«La Suisse n’est pas une île»

5. Juli 2024, Le Temps, Aline Bassin

A Berne, il faut désormais compter avec Simon Michel. Le conseiller national PLR milite pour les bilatérales III. Il participe, à cet effet, au lancement ce jeudi de la plateforme Progrèsuisse. Entretien avec un entrepreneur engagé.

Bild-Quelle: Peter Schneider / KEYSTONE

Contrairement à ce que son nom présage, Simon Michel ne parle pas couramment français. Conseiller national PLR depuis octobre dernier, l’entrepreneur soleurois ne manie en revanche pas la langue de bois.

S’il s’est jeté dans le chaudron de la politique fédérale, c’est notamment pour défendre avec ferveur le dossier européen. A la tête d’Ypsomed, une société basée à Berthoud (BE) active dans les solutions contre le diabète, il sait ce que l’érosion des accords bilatéraux coûte. Le secteur des technologies médicales (medtechs) a été le premier touché par l’enlisement des relations entre Berne et Bruxelles.
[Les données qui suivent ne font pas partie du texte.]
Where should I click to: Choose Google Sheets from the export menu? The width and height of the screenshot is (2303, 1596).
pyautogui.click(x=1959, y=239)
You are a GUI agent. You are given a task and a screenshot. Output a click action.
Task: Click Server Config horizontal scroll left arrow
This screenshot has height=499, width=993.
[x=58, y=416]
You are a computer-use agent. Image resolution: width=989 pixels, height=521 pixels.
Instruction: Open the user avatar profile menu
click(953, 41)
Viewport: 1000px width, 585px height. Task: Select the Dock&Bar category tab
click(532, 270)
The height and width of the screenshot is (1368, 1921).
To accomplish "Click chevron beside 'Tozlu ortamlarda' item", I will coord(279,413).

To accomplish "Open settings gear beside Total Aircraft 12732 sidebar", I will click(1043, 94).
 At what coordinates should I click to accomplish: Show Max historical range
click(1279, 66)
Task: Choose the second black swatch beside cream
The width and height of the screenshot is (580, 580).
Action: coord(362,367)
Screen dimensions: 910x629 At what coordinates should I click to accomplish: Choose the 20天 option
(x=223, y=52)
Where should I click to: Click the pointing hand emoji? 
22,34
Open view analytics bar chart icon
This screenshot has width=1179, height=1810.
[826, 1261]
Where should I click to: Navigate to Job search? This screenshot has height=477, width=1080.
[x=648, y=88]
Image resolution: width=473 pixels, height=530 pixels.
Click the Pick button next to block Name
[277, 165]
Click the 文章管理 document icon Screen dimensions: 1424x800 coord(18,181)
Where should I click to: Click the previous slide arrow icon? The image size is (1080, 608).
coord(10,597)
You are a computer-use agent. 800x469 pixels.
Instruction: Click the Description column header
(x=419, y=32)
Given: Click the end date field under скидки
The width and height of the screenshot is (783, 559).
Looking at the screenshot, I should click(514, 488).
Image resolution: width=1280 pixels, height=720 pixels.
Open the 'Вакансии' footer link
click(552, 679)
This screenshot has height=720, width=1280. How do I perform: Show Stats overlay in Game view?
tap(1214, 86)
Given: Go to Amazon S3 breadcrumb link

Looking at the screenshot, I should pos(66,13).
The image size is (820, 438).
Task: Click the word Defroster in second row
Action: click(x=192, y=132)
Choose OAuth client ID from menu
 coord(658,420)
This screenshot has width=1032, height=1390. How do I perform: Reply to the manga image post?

En conséquence, son entreprise qui compte quelque 2400 employés a revu sa stratégie de développement et investit désormais prioritairement à l’étranger, notamment en Allemagne. Un choix qui n’empêche pas Simon Michel de s’engager activement en faveur des bilatérales III afin d’éviter que la Suisse ne se coupe de son principal partenaire commercial. Avec une douzaine d’autres personnalités, dont l’ancien secrétaire d’Etat en charge des négociations avec l’Union européenne (UE) Jacques de Watteville ou la directrice d’Alpiq Antje Kanngiesser, il lance aujourd’hui Progrèsuisse. Cette plateforme entend promouvoir activement la voie bilatérale auprès de la population.

Est-il encore possible de boucler les négociations avec Bruxelles avant la fin de l’année?

Il y a deux scénarios. Le plus optimiste prévoit que le Conseil fédéral peut encore ratifier un accord avant Noël. Les négociations sur le marché de l’électricité pourraient ralentir le tout car le conseiller fédéral chargé du dossier [Albert Rösti, ndlr] n’est pas forcément enclin à faire avancer les choses rapidement mais je reste confiant dans le fait qu’on va y arriver.

Il va aussi y avoir beaucoup de discussions pour savoir si on intègre ou non la clause de sauvegarde dans l’accord sur la libre circulation. Je pense que ce sera le cas car Bruxelles sait que c’est un sujet sensible en Suisse et que l’initiative «Pour la durabilité» [aussi connue sous le nom de «Pas de Suisse à 10 millions, l’initiative a été lancée par l’UDC et sera soumise au peuple, ndlr]. Ce serait certainement dans l’intérêt de l’UE de laisser une porte ouverte pour qu’une solution commune puisse être trouvée si ce texte devait être accepté.

A l’interne, c’est surtout la position des syndicats qui va être décisive pour l’adoption de nouveaux accords bilatéraux.

Les syndicats ont un catalogue de revendications de cinq pages qui, si nous l’acceptons tel quel, ferait que la Suisse ne serait plus une économie de marché fonctionnant librement. C’est clairement exagéré. Maintenant, ils sont revenus à la table des négociations et deux facteurs sont importants. D’une part, la protection des salaires doit être garantie car c’est aussi dans l’intérêt de l’économie. Il est bon pour tout le monde que les conditions restent les mêmes qu’auparavant. Nous devons donc trouver une solution pour les frais des travailleurs détachés mais c’est faisable.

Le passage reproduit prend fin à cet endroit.